BEGIN
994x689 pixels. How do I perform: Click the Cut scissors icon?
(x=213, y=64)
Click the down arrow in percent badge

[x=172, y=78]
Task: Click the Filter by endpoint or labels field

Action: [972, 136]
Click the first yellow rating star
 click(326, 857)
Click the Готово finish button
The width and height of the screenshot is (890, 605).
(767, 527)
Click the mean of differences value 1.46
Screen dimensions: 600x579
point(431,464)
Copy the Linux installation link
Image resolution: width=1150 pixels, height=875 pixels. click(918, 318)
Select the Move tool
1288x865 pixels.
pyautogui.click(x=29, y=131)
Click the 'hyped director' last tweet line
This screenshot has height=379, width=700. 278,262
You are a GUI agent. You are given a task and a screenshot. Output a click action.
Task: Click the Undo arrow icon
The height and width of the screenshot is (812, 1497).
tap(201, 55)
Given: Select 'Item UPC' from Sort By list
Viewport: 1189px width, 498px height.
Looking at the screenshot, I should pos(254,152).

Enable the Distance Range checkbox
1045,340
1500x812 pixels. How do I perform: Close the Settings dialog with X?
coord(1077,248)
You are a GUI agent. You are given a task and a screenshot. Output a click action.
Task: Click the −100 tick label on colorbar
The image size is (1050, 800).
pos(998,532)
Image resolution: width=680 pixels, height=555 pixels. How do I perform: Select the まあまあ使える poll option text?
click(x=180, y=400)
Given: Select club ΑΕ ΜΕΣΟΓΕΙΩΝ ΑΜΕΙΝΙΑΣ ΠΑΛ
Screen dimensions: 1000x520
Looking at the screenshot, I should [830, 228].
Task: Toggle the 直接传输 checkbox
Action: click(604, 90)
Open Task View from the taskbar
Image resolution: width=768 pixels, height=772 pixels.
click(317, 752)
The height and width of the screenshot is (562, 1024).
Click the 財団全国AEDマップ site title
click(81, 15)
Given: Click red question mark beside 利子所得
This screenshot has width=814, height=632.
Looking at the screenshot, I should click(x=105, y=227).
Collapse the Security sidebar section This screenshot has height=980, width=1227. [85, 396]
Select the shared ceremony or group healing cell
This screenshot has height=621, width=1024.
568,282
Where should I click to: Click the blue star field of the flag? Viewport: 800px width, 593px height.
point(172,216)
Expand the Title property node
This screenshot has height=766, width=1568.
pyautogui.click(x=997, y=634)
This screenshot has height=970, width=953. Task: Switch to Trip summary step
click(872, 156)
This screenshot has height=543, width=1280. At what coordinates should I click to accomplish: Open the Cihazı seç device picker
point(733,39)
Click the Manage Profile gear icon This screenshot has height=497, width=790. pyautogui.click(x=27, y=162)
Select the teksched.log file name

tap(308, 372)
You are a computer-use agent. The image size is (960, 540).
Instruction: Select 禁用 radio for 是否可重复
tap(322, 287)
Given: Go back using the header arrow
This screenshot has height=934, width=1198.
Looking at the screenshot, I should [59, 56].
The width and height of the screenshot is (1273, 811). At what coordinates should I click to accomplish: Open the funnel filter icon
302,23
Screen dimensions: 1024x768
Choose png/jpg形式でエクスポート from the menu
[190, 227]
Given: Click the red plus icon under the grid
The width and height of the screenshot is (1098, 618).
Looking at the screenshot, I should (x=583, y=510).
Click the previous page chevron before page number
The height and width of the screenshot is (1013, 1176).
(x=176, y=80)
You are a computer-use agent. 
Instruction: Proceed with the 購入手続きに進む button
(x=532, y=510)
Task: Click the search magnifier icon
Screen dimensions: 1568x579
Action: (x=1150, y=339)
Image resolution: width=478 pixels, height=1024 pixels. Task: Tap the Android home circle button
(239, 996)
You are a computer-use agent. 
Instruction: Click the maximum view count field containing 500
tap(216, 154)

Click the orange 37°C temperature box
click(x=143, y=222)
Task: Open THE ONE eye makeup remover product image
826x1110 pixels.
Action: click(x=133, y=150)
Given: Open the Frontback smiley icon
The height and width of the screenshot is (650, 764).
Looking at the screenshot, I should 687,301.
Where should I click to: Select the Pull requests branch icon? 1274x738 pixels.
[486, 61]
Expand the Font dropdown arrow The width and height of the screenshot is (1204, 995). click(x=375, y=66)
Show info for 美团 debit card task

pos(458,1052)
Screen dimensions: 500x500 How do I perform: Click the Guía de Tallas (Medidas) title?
END
Give back every entry above, complete and exact.

994x689 pixels. How do I perform: Click the Cut scissors icon?
(x=213, y=64)
Click the down arrow in percent badge

[x=172, y=78]
Task: Click the Filter by endpoint or labels field

Action: [972, 136]
Click the first yellow rating star
 click(326, 857)
Click the Готово finish button
The width and height of the screenshot is (890, 605).
(767, 527)
Click the mean of differences value 1.46
Screen dimensions: 600x579
point(431,464)
Copy the Linux installation link
Image resolution: width=1150 pixels, height=875 pixels. click(918, 318)
Select the Move tool
1288x865 pixels.
pyautogui.click(x=29, y=131)
Click the 'hyped director' last tweet line
This screenshot has height=379, width=700. 278,262
You are a GUI agent. You are given a task and a screenshot. Output a click action.
Task: Click the Undo arrow icon
The height and width of the screenshot is (812, 1497).
tap(201, 55)
Given: Select 'Item UPC' from Sort By list
Viewport: 1189px width, 498px height.
Looking at the screenshot, I should pos(254,152).

Enable the Distance Range checkbox
1045,340
1500x812 pixels. How do I perform: Close the Settings dialog with X?
coord(1077,248)
You are a GUI agent. You are given a task and a screenshot. Output a click action.
Task: Click the −100 tick label on colorbar
The image size is (1050, 800).
pos(998,532)
Image resolution: width=680 pixels, height=555 pixels. How do I perform: Select the まあまあ使える poll option text?
click(x=180, y=400)
Given: Select club ΑΕ ΜΕΣΟΓΕΙΩΝ ΑΜΕΙΝΙΑΣ ΠΑΛ
Screen dimensions: 1000x520
Looking at the screenshot, I should [830, 228].
Task: Toggle the 直接传输 checkbox
Action: click(604, 90)
Open Task View from the taskbar
Image resolution: width=768 pixels, height=772 pixels.
click(317, 752)
The height and width of the screenshot is (562, 1024).
Click the 財団全国AEDマップ site title
click(81, 15)
Given: Click red question mark beside 利子所得
This screenshot has width=814, height=632.
Looking at the screenshot, I should click(x=105, y=227).
Collapse the Security sidebar section This screenshot has height=980, width=1227. [85, 396]
Select the shared ceremony or group healing cell
This screenshot has height=621, width=1024.
568,282
Where should I click to: Click the blue star field of the flag? Viewport: 800px width, 593px height.
point(172,216)
Expand the Title property node
This screenshot has height=766, width=1568.
pyautogui.click(x=997, y=634)
This screenshot has height=970, width=953. Task: Switch to Trip summary step
click(872, 156)
This screenshot has height=543, width=1280. At what coordinates should I click to accomplish: Open the Cihazı seç device picker
point(733,39)
Click the Manage Profile gear icon This screenshot has height=497, width=790. pyautogui.click(x=27, y=162)
Select the teksched.log file name

tap(308, 372)
You are a computer-use agent. The image size is (960, 540).
Instruction: Select 禁用 radio for 是否可重复
tap(322, 287)
Given: Go back using the header arrow
This screenshot has height=934, width=1198.
Looking at the screenshot, I should [59, 56].
The width and height of the screenshot is (1273, 811). At what coordinates should I click to accomplish: Open the funnel filter icon
302,23
Screen dimensions: 1024x768
Choose png/jpg形式でエクスポート from the menu
[190, 227]
Given: Click the red plus icon under the grid
The width and height of the screenshot is (1098, 618).
Looking at the screenshot, I should (x=583, y=510).
Click the previous page chevron before page number
The height and width of the screenshot is (1013, 1176).
(x=176, y=80)
You are a computer-use agent. 
Instruction: Proceed with the 購入手続きに進む button
(x=532, y=510)
Task: Click the search magnifier icon
Screen dimensions: 1568x579
Action: (x=1150, y=339)
Image resolution: width=478 pixels, height=1024 pixels. Task: Tap the Android home circle button
(239, 996)
You are a computer-use agent. 
Instruction: Click the maximum view count field containing 500
tap(216, 154)

Click the orange 37°C temperature box
click(x=143, y=222)
Task: Open THE ONE eye makeup remover product image
826x1110 pixels.
Action: click(x=133, y=150)
Given: Open the Frontback smiley icon
The height and width of the screenshot is (650, 764).
Looking at the screenshot, I should 687,301.
Where should I click to: Select the Pull requests branch icon? 1274x738 pixels.
[486, 61]
Expand the Font dropdown arrow The width and height of the screenshot is (1204, 995). click(x=375, y=66)
Show info for 美团 debit card task

pos(458,1052)
Screen dimensions: 500x500 How do I perform: Click the Guía de Tallas (Medidas) title?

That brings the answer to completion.